La recente sentenza n. 17748/11 resa dalla Cassazione nell’ambito di una vicenda (non infrequente al giorno d’oggi) in cui due persone, dopo aver clonato dei bancomat, avevano provveduto a effettuare diversi acquisti, costituisce un ulteriore passo avanti nella lotta alle violazioni ai dispositivi ATM e un rafforzamento della tutela degli utenti delle carte di pagamento.
Mentre la difesa degli imputati ha tentato di dimostrare l’errata riconduzione giuridica della fattispecie al reato di frode informatica rilevando la netta distinzione tra chi clona la tessera e gli hacker (in quanto chi fa shopping con denaro altrui si limita a introdursi nel sistema, rimanendo tuttavia ai margini di esso), i giudici tanto della Corte d’Appello di Bologna, quanto della Corte di Cassazione hanno fornito una ricostruzione della fattispecie in senso contrario.
Nel caso deciso dalla sentenza in commento, infatti, gli imputati tramite l’utilizzo di carte falsificate e l’intercettazione del PIN di accesso avevano avuto abusivo accesso ai conti corrente di ignare persone alterando, successivamente, i dati contabili mediante ordini abusi di operazioni bancarie di trasferimento fondi e prelievo di contanti presso i servizi di cassa continua.

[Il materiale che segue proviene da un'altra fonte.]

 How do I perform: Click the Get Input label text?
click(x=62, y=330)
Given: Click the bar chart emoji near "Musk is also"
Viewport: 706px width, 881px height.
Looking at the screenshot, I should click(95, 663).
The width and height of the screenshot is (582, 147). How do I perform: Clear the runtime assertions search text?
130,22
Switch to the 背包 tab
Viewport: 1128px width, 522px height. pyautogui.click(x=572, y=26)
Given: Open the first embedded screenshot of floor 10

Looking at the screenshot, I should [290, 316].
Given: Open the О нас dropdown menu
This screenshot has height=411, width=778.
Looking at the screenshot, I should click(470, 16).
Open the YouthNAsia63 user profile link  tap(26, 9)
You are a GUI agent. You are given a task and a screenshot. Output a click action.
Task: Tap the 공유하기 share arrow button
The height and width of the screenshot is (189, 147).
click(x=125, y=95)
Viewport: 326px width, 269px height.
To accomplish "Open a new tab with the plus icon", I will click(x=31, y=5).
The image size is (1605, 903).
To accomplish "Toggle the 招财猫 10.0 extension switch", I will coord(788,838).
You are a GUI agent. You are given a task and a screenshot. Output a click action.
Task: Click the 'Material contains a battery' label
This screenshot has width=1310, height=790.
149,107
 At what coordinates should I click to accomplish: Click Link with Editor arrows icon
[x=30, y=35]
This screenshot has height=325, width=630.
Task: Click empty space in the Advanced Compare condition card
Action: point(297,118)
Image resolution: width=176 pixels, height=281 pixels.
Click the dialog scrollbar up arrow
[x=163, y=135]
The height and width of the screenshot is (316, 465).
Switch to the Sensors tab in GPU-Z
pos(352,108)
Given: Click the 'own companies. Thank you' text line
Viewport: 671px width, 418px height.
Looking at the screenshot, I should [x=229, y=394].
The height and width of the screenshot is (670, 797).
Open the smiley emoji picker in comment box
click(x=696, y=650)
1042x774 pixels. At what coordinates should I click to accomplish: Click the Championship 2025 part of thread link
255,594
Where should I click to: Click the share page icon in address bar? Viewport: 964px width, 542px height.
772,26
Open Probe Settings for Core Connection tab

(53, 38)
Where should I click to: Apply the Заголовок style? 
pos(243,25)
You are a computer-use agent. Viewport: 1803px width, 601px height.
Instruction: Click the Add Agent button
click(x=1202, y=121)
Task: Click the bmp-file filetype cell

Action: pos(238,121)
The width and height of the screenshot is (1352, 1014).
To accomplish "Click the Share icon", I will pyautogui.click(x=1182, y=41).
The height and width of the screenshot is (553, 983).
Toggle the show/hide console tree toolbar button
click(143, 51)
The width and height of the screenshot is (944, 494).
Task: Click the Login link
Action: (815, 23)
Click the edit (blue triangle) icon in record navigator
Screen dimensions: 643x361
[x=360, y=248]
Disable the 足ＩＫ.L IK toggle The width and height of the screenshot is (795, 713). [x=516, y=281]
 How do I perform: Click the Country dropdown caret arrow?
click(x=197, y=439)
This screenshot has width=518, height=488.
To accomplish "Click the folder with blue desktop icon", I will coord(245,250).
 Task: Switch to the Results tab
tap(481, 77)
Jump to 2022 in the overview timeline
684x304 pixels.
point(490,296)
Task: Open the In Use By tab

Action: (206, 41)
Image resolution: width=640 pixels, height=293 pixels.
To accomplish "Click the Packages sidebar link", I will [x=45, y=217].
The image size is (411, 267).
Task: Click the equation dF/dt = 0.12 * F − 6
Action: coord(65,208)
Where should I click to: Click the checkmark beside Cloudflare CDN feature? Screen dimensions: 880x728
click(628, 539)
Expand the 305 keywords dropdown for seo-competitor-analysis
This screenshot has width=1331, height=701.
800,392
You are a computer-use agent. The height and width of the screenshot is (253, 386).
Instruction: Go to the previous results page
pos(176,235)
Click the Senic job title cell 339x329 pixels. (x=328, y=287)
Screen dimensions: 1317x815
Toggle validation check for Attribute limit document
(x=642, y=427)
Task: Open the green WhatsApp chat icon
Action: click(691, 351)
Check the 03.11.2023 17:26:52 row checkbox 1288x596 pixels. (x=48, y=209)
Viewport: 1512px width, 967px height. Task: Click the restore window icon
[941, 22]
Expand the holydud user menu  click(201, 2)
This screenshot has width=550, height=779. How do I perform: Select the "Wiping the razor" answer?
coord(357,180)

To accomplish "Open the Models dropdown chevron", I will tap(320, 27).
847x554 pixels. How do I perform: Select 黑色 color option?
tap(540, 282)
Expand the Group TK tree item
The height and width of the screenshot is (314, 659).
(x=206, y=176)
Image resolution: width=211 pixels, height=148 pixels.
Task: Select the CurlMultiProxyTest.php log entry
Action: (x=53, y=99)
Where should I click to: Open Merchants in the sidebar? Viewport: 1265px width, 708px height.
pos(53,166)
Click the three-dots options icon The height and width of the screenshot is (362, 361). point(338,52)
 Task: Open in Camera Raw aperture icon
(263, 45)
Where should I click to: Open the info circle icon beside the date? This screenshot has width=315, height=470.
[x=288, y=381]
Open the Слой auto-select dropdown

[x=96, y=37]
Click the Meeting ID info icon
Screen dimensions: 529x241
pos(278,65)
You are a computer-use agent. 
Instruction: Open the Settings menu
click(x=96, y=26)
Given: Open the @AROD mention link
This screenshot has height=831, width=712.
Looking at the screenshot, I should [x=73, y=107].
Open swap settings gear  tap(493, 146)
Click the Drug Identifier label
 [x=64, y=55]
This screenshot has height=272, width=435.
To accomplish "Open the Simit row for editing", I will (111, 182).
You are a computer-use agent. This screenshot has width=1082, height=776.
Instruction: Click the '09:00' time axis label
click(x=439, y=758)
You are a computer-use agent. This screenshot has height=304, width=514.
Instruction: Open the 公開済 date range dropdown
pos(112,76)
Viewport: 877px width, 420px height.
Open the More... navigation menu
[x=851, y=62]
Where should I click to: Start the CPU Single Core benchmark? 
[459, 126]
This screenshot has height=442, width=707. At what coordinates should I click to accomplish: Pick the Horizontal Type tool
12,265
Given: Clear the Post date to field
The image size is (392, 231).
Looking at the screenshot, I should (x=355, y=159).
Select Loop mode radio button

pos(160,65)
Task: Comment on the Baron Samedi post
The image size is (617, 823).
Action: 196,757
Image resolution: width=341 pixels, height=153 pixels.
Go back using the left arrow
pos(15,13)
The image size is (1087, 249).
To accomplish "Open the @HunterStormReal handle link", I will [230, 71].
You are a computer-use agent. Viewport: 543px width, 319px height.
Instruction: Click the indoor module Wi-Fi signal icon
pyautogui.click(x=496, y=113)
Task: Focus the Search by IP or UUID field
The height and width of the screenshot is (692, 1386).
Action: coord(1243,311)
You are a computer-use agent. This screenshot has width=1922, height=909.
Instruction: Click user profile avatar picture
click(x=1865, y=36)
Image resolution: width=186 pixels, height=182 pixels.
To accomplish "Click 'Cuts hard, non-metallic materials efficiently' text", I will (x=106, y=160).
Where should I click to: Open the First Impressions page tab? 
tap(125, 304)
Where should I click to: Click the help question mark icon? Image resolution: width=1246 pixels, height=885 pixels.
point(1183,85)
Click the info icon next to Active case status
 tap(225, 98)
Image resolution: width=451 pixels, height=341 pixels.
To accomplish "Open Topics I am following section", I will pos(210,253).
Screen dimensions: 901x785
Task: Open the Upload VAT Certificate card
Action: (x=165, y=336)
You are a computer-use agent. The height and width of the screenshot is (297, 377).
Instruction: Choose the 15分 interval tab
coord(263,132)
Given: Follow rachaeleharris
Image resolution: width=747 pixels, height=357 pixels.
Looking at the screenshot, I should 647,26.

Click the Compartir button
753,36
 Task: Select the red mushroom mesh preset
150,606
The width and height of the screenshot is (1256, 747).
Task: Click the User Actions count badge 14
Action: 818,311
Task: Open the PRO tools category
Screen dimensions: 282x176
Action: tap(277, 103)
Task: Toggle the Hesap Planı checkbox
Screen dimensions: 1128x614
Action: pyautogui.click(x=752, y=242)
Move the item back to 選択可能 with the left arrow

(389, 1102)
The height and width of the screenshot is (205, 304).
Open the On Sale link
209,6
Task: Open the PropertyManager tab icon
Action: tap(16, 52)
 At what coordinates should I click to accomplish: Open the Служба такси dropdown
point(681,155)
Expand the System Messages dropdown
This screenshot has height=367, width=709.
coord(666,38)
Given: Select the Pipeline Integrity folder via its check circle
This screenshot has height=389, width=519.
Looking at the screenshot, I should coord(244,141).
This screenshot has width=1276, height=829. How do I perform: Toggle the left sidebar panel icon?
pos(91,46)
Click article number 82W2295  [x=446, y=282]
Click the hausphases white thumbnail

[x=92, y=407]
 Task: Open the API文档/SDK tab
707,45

I fatti portati all’attenzione dei giudici hanno consentito di ricostruire la fattispecie di reato (introdotta nel nostro ordinamento giuridico con la legge n. 547 del 23 settembre 1993) e di porre un punto fermo nella lotta al dilagante fenomeno della clonazione delle carte di pagamento.
Invero, sia i giudici di merito, che quelli di legittimità hanno chiarito che si debba applicare la più severa sanzione prevista per le frodi informatiche dato che la condotta tenuta era, per molti versi, equiparabile a quella di chi entra senza diritto in possesso delle cifre chiave e delle password di altre persone e utilizza tali dati per accedere ai sistemi informatici bancari per operare sui relativi dati contabili procurandosi così un ingiusto profitto.
Inoltre, ai fini della sussunzione di tali condotte all’art 640ter c.p. che punisce l’alterazione “in qualsiasi modo del funzionamento di un sistema informatico o telematico”, o l’intervento “senza diritto con qualsiasi modalità su dati, informazioni o programmi contenuti in un sistema informatico o telematico o a esso pertinenti”, gli ermellini hanno puntualizzato che il concetto di alterazione di un sistema informatico o telematico debba intendersi e interpretarsi in modo generico, con ciò comprendendo “ogni intervento modificativo o manipolativo sul funzionamento del sistema che viene distratto dai suoi schemi predefiniti in vista del raggiungimento dell’obiettivo – punito dalla norma – di conseguire per sè o per altri un ingiusto profitto con altrui danno”.